** Data for analysis follows **

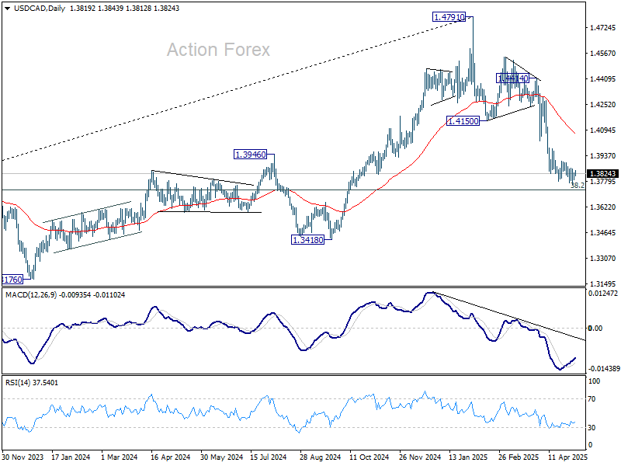Click the Action Forex watermark

(218, 50)
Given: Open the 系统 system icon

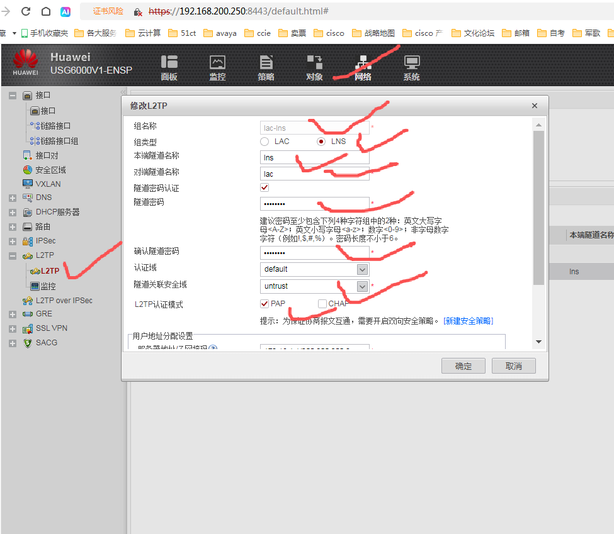Looking at the screenshot, I should (x=411, y=65).
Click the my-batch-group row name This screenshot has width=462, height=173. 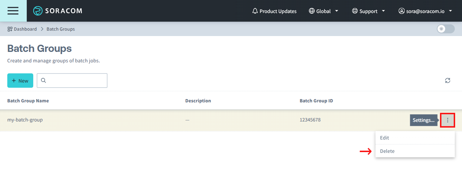click(25, 120)
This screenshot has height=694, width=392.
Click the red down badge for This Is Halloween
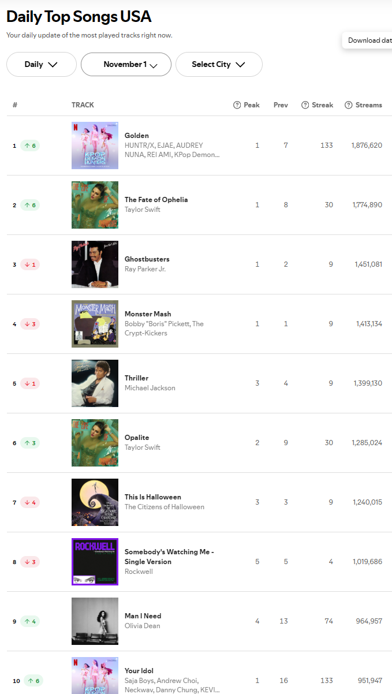point(30,502)
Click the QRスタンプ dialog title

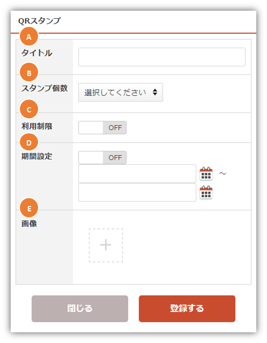pos(40,21)
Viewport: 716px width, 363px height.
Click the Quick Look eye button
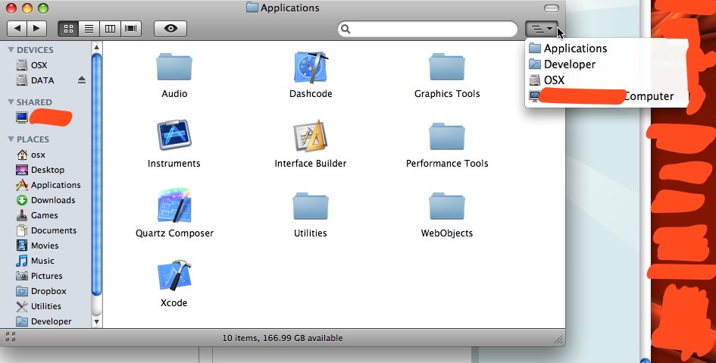click(170, 29)
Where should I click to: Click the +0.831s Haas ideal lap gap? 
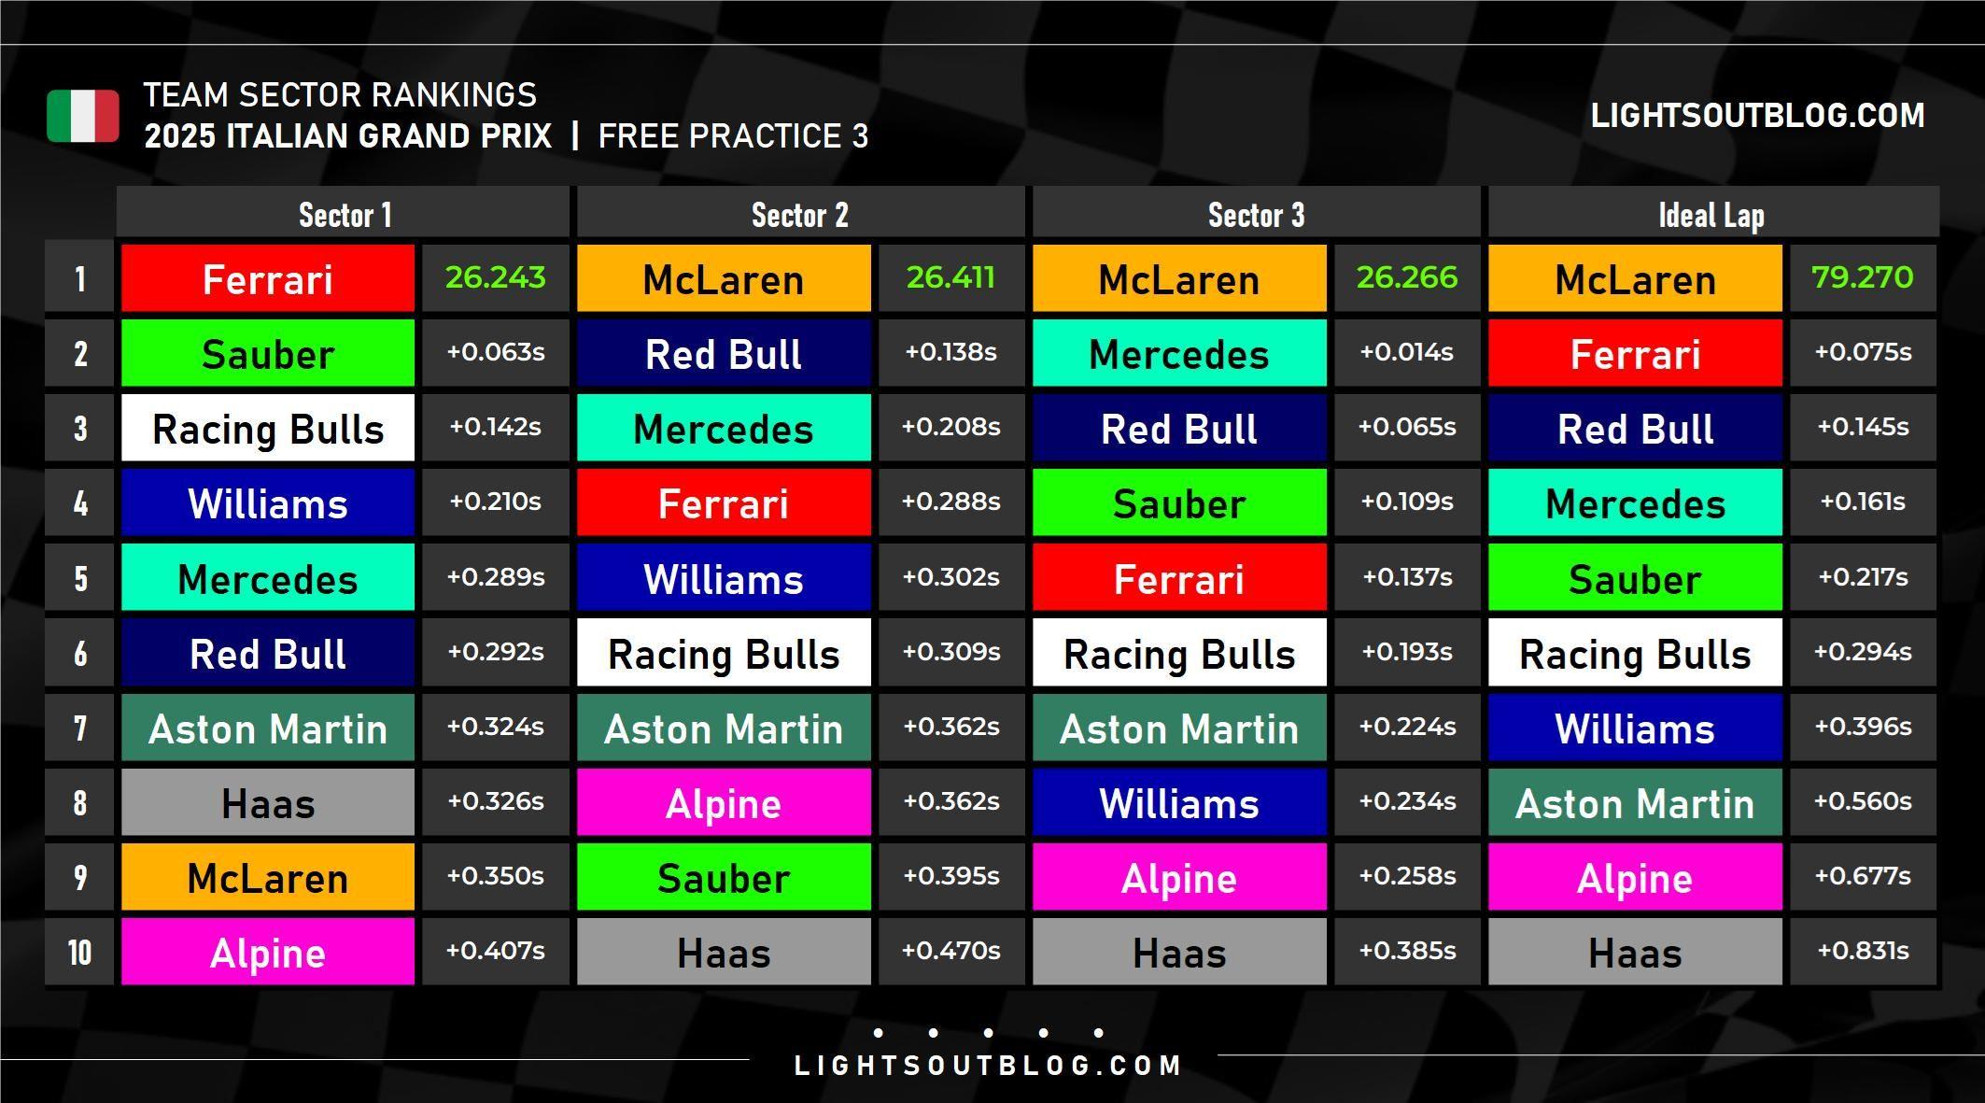coord(1863,951)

** End of Data for analysis **

Exercise instructions:
Your copy should hold exactly the lines from the one that contains "Click the Quick Look eye button" through the final line of the data, both ends included, and no pictures.

Expected output:
Click the Quick Look eye button
click(170, 29)
Where should I click to: Click the +0.831s Haas ideal lap gap? 
coord(1863,951)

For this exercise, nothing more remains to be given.